• [Exercise prompt] The lines from the one with "The image size is (824, 430)." through the last line below are to be copied exactly; no other lines are to be returned.

• [Entries supplied]

+===+

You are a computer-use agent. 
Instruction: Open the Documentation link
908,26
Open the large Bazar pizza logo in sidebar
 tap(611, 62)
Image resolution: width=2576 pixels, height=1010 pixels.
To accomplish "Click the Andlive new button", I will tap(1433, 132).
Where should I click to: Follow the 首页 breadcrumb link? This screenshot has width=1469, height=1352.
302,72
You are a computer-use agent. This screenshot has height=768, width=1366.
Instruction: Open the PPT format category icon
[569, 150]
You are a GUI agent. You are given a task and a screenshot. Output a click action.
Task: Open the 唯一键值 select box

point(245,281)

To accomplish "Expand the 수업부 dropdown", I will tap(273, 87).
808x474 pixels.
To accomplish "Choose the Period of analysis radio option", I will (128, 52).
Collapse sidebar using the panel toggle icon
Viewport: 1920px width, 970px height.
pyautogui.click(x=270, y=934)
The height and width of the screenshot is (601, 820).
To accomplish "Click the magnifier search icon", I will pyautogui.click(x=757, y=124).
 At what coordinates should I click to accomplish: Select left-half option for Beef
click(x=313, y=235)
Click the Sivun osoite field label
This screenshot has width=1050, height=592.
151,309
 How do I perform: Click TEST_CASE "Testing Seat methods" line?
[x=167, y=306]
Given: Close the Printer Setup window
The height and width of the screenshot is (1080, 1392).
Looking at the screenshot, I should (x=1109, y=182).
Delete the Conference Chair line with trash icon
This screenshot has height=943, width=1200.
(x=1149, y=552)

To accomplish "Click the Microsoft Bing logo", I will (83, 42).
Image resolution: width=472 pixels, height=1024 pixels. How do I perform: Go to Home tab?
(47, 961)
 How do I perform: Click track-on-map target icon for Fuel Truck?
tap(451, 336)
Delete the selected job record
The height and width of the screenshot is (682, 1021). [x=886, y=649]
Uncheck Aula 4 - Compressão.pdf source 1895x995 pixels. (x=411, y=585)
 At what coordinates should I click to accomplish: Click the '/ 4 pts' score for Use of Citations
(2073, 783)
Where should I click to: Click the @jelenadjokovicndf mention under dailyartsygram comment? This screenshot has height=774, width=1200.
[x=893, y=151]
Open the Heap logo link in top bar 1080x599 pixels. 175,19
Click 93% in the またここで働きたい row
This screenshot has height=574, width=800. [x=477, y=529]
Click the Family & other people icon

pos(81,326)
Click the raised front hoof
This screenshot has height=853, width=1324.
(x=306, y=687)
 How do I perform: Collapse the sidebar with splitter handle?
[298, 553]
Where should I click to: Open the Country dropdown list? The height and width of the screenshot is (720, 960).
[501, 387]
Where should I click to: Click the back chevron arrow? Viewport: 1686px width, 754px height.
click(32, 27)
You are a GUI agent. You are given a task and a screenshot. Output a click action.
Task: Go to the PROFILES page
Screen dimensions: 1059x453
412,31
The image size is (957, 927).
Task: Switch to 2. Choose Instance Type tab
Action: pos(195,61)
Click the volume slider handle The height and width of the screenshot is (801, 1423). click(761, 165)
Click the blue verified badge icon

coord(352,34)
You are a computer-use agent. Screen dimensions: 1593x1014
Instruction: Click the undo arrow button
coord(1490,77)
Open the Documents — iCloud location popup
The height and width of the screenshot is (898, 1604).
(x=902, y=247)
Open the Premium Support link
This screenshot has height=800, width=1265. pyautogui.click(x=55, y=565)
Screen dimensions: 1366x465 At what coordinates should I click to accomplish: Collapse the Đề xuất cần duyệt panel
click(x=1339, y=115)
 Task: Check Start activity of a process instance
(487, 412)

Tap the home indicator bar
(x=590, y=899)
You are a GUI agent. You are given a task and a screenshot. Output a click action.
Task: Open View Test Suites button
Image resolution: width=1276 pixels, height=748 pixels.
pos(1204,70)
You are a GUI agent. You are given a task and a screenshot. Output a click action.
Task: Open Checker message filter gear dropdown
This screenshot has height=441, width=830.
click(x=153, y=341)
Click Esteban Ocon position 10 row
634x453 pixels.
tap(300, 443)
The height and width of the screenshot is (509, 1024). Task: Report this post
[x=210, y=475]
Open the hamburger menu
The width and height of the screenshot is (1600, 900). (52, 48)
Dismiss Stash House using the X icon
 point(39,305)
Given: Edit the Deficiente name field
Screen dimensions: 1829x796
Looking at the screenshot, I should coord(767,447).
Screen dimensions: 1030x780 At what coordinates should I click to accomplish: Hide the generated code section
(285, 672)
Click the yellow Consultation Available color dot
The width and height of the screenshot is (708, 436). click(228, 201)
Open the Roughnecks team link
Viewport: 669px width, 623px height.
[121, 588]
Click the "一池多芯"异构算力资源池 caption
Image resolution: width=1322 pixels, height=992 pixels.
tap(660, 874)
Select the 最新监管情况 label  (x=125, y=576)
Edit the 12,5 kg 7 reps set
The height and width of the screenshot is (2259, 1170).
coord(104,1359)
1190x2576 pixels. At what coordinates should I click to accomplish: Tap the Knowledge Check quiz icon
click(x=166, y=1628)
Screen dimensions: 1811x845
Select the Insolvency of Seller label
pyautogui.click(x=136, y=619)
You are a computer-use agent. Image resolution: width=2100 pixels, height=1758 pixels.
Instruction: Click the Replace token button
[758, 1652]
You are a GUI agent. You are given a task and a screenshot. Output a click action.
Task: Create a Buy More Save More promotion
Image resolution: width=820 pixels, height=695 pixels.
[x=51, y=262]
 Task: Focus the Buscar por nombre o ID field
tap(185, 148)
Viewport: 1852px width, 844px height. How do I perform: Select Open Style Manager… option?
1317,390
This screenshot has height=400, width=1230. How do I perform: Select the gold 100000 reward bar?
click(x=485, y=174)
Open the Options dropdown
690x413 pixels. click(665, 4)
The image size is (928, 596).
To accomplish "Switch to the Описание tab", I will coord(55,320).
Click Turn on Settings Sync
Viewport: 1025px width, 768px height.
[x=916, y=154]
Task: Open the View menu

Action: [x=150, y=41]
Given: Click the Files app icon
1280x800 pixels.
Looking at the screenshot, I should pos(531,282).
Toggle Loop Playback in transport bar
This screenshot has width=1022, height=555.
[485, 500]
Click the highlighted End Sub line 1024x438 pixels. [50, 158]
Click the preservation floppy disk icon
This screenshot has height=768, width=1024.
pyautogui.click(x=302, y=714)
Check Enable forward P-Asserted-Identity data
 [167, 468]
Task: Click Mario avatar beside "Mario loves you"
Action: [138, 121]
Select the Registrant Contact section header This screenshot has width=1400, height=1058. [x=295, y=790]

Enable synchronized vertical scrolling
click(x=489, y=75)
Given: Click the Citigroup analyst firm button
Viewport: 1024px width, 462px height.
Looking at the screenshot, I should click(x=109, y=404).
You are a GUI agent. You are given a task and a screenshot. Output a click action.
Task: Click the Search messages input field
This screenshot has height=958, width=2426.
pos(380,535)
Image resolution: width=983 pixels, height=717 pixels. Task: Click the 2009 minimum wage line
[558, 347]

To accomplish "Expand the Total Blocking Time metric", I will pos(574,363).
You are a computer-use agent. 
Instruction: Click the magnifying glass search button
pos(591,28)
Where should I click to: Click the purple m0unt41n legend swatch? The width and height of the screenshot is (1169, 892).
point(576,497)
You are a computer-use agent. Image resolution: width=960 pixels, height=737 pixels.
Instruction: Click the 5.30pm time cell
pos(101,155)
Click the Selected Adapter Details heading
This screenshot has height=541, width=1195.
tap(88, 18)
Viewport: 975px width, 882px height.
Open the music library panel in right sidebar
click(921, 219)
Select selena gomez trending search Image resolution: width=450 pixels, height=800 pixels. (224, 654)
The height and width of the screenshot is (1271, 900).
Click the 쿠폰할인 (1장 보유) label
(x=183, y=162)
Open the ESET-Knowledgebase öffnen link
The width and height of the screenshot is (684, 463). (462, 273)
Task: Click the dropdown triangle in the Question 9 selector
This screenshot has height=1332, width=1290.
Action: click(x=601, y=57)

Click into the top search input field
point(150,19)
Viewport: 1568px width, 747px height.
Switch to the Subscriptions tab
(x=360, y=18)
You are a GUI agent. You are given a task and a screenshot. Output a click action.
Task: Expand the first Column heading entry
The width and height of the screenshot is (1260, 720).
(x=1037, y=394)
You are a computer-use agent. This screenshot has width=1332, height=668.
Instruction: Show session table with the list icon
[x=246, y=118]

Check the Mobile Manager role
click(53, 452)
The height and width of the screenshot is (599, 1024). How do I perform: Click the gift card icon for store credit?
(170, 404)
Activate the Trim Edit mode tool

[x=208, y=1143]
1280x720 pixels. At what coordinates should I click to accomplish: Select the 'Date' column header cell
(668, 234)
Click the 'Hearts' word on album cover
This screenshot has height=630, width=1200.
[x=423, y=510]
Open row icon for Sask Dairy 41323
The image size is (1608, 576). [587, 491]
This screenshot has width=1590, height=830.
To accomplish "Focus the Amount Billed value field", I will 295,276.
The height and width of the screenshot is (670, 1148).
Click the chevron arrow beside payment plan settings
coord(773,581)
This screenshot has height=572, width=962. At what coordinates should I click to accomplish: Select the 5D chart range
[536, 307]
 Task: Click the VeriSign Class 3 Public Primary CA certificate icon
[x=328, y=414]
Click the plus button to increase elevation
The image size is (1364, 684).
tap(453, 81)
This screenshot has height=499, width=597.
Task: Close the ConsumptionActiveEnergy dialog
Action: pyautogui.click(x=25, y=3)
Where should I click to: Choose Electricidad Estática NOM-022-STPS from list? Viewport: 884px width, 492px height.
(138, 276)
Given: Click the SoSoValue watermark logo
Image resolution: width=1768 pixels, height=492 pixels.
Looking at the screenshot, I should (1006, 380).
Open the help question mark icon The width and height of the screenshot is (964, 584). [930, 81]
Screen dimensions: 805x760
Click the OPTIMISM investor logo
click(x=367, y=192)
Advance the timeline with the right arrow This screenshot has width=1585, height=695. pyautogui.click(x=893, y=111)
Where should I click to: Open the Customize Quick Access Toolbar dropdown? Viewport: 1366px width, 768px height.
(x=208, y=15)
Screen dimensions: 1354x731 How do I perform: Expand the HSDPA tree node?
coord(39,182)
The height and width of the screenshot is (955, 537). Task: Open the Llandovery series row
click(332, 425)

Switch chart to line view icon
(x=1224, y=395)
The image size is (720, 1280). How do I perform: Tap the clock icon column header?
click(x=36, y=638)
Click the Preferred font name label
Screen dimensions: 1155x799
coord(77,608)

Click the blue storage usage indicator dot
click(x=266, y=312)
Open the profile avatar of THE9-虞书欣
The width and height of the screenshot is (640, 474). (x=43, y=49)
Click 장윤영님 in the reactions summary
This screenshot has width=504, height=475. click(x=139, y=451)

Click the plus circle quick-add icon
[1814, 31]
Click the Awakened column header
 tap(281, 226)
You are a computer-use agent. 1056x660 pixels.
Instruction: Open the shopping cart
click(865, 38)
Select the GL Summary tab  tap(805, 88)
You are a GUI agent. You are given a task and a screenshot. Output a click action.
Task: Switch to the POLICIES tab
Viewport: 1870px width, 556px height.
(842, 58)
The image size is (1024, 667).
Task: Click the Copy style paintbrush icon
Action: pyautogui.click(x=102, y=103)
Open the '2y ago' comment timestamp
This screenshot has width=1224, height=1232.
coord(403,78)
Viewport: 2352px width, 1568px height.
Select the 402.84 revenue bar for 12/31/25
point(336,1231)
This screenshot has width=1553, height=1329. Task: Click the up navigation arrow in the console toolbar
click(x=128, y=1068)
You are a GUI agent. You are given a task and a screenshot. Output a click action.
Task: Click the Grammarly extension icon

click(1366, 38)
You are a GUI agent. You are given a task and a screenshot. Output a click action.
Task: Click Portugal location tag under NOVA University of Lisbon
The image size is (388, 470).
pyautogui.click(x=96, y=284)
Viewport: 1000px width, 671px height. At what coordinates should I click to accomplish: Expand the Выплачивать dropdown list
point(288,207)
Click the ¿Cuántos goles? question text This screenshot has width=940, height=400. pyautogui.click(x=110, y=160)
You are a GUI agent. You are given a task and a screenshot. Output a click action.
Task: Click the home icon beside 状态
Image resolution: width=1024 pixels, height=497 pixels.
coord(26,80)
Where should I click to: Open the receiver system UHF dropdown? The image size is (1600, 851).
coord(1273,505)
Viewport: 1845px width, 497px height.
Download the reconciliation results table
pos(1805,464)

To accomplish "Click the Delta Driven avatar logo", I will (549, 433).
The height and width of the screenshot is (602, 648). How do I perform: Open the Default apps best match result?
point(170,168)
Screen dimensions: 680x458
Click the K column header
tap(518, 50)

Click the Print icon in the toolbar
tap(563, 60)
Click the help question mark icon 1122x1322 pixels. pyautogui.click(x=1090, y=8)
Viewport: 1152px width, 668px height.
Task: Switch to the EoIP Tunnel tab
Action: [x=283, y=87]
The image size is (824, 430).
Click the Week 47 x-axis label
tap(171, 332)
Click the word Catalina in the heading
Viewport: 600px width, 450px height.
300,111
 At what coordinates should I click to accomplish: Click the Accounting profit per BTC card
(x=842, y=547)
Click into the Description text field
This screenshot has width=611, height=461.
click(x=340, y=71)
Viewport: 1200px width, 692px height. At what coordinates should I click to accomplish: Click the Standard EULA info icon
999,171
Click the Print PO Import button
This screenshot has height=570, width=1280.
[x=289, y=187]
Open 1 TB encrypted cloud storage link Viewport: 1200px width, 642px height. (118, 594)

+===+

• [Written response]
The image size is (824, 430).
Click the Week 47 x-axis label
tap(171, 332)
Click the word Catalina in the heading
Viewport: 600px width, 450px height.
300,111
 At what coordinates should I click to accomplish: Click the Accounting profit per BTC card
(x=842, y=547)
Click into the Description text field
This screenshot has width=611, height=461.
click(x=340, y=71)
Viewport: 1200px width, 692px height. At what coordinates should I click to accomplish: Click the Standard EULA info icon
999,171
Click the Print PO Import button
This screenshot has height=570, width=1280.
[x=289, y=187]
Open 1 TB encrypted cloud storage link Viewport: 1200px width, 642px height. (118, 594)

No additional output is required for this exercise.